• _Data for analysis_
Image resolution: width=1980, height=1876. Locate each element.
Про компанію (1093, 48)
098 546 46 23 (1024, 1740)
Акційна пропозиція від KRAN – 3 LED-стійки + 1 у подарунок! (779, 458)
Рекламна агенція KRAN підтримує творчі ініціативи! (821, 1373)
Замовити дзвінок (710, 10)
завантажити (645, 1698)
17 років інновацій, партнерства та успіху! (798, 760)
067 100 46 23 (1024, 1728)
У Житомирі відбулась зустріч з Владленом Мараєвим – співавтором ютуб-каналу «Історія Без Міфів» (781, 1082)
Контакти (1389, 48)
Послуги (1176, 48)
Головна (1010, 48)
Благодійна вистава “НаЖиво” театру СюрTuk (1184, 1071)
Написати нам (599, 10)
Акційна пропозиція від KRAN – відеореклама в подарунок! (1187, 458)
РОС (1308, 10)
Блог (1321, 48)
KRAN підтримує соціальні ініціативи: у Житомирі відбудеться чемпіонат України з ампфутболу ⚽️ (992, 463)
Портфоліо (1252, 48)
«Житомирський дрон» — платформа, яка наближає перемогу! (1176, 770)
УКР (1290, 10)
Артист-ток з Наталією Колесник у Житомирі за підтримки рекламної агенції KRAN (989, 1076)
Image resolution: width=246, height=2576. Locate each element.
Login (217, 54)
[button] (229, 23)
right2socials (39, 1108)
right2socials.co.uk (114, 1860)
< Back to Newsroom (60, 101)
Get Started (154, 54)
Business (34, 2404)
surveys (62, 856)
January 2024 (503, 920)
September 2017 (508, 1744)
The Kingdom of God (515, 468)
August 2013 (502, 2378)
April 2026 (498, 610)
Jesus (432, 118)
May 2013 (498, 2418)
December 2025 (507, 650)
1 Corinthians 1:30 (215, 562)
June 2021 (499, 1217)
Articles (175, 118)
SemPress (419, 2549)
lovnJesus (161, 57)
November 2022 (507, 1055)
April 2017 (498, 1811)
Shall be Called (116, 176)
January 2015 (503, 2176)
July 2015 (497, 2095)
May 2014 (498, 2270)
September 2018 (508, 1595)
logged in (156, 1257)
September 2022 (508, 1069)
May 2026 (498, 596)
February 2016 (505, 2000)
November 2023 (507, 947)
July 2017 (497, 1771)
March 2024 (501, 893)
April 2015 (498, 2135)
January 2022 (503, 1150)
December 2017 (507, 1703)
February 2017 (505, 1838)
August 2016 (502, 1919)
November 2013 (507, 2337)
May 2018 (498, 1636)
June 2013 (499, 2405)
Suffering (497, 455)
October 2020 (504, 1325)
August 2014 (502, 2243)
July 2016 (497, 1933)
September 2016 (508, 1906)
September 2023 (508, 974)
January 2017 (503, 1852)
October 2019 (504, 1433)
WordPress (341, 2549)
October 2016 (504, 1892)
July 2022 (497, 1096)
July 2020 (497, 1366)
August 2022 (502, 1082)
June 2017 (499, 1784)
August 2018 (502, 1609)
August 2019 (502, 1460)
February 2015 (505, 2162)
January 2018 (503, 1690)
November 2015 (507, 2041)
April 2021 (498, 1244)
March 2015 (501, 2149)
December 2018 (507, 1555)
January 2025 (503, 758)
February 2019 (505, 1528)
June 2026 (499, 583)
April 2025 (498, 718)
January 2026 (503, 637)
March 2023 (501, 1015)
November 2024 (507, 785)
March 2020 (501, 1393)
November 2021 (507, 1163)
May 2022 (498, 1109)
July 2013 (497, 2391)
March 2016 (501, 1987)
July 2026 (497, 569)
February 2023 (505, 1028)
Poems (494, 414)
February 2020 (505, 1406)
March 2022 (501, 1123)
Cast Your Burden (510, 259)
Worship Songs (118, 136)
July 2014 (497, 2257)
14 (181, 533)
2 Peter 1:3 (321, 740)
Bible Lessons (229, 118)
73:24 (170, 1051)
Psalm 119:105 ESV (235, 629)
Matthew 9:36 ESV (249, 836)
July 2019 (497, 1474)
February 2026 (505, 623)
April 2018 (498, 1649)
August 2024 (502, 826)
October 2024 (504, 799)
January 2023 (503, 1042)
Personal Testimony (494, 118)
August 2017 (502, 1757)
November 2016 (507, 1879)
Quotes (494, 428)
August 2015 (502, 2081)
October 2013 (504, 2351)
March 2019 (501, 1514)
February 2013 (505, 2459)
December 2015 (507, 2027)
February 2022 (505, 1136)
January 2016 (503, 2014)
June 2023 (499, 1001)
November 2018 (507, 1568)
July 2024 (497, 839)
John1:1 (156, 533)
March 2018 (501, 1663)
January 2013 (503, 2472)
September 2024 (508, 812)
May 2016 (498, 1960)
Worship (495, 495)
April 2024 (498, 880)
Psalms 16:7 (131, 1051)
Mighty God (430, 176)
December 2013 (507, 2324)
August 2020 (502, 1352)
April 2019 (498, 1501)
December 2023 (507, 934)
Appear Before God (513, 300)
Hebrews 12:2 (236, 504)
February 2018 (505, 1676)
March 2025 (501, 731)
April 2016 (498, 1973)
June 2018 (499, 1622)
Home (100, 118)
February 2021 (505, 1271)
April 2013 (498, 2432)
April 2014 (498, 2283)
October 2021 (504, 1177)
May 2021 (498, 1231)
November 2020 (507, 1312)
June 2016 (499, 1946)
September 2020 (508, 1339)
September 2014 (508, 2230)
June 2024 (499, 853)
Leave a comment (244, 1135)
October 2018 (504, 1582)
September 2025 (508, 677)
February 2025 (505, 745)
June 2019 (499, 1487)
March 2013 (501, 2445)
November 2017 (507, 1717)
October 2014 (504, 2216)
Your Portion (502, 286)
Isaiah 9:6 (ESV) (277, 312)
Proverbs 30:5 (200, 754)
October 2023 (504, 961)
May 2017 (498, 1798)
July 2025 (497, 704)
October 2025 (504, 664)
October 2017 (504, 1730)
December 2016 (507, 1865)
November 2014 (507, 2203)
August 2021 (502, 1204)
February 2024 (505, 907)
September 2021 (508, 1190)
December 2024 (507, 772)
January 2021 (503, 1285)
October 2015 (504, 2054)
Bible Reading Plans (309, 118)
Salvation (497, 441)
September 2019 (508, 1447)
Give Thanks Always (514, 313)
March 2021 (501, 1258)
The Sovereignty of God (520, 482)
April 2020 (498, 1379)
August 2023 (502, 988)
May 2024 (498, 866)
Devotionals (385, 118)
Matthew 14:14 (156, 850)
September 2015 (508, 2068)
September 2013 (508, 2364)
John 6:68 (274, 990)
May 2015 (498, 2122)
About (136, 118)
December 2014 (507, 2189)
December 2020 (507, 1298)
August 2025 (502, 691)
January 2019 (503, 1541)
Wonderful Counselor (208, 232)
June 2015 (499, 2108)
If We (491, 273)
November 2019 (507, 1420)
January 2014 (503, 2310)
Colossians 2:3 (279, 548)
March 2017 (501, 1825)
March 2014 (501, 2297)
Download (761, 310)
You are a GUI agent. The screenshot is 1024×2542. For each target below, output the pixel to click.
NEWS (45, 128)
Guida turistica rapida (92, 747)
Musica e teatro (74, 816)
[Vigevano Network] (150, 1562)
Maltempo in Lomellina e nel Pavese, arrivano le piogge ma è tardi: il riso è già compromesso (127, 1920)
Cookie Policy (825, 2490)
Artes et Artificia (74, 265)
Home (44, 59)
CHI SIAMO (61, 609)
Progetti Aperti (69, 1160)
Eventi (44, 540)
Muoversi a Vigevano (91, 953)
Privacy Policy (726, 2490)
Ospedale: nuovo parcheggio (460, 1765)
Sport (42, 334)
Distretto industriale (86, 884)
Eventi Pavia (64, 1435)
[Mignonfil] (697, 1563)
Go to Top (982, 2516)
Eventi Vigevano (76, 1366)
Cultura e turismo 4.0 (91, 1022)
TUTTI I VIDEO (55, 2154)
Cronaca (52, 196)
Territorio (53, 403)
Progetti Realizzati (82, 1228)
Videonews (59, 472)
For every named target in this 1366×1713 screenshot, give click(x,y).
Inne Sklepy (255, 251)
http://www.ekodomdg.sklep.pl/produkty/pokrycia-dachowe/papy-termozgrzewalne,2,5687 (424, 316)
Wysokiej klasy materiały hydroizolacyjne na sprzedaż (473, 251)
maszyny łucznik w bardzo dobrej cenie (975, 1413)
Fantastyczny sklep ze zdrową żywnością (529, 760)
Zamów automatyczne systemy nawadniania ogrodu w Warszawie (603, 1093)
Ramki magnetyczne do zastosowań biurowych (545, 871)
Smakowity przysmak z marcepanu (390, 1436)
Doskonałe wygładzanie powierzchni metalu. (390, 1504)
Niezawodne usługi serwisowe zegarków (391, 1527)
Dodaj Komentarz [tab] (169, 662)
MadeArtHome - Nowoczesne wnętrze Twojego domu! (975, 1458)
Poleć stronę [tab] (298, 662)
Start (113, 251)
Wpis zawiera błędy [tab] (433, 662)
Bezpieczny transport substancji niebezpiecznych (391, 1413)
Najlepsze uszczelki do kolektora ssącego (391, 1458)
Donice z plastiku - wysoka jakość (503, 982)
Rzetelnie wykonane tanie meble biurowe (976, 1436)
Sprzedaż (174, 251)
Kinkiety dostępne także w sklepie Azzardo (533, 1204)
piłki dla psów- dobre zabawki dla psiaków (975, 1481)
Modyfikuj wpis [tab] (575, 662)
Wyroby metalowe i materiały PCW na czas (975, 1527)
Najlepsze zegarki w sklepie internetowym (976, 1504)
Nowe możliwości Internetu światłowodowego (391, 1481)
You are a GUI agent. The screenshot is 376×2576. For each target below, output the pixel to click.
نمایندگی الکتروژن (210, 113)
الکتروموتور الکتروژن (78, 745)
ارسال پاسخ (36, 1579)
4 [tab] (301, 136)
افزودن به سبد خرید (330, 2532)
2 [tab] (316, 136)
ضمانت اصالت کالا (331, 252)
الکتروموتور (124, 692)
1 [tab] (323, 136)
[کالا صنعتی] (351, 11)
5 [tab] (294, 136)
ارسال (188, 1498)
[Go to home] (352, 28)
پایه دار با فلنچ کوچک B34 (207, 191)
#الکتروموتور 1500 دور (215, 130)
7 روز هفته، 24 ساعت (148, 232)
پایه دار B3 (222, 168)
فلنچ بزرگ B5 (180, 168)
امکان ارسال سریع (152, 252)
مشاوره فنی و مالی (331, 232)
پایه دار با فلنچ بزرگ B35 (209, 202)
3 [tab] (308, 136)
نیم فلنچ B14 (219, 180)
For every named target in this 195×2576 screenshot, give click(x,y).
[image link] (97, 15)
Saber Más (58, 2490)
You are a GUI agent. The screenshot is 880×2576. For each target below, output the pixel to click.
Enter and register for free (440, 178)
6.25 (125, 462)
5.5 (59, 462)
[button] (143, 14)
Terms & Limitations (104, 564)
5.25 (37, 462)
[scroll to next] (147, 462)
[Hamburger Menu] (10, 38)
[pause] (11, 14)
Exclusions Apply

• _Problem details_
Reproduce word for word the material above, starting with the line that has "January 2016 (503, 2014)" and stopping after the line that has "December 2020 (507, 1298)".

• _Written answer_
January 2016 (503, 2014)
June 2023 (499, 1001)
November 2018 (507, 1568)
July 2024 (497, 839)
John1:1 (156, 533)
March 2018 (501, 1663)
January 2013 (503, 2472)
September 2024 (508, 812)
May 2016 (498, 1960)
Worship (495, 495)
April 2024 (498, 880)
Psalms 16:7 (131, 1051)
Mighty God (430, 176)
December 2013 (507, 2324)
August 2020 (502, 1352)
April 2019 (498, 1501)
December 2023 (507, 934)
Appear Before God (513, 300)
Hebrews 12:2 (236, 504)
February 2018 (505, 1676)
March 2025 (501, 731)
April 2016 (498, 1973)
June 2018 (499, 1622)
Home (100, 118)
February 2021 (505, 1271)
April 2013 (498, 2432)
April 2014 (498, 2283)
October 2021 (504, 1177)
May 2021 (498, 1231)
November 2020 (507, 1312)
June 2016 (499, 1946)
September 2020 (508, 1339)
September 2014 (508, 2230)
June 2024 (499, 853)
Leave a comment (244, 1135)
October 2018 (504, 1582)
September 2025 (508, 677)
February 2025 (505, 745)
June 2019 (499, 1487)
March 2013 (501, 2445)
November 2017 (507, 1717)
October 2014 (504, 2216)
Your Portion (502, 286)
Isaiah 9:6 (ESV) (277, 312)
Proverbs 30:5 (200, 754)
October 2023 (504, 961)
May 2017 (498, 1798)
July 2025 (497, 704)
October 2025 (504, 664)
October 2017 (504, 1730)
December 2016 (507, 1865)
November 2014 (507, 2203)
August 2021 (502, 1204)
February 2024 (505, 907)
September 2021 (508, 1190)
December 2024 (507, 772)
January 2021 (503, 1285)
October 2015 (504, 2054)
Bible Reading Plans (309, 118)
Salvation (497, 441)
September 2019 (508, 1447)
Give Thanks Always (514, 313)
March 2021 (501, 1258)
The Sovereignty of God (520, 482)
April 2020 (498, 1379)
August 2023 (502, 988)
May 2024 (498, 866)
Devotionals (385, 118)
Matthew 14:14 (156, 850)
September 2015 (508, 2068)
September 2013 (508, 2364)
John 6:68 (274, 990)
May 2015 (498, 2122)
About (136, 118)
December 2014 (507, 2189)
December 2020 (507, 1298)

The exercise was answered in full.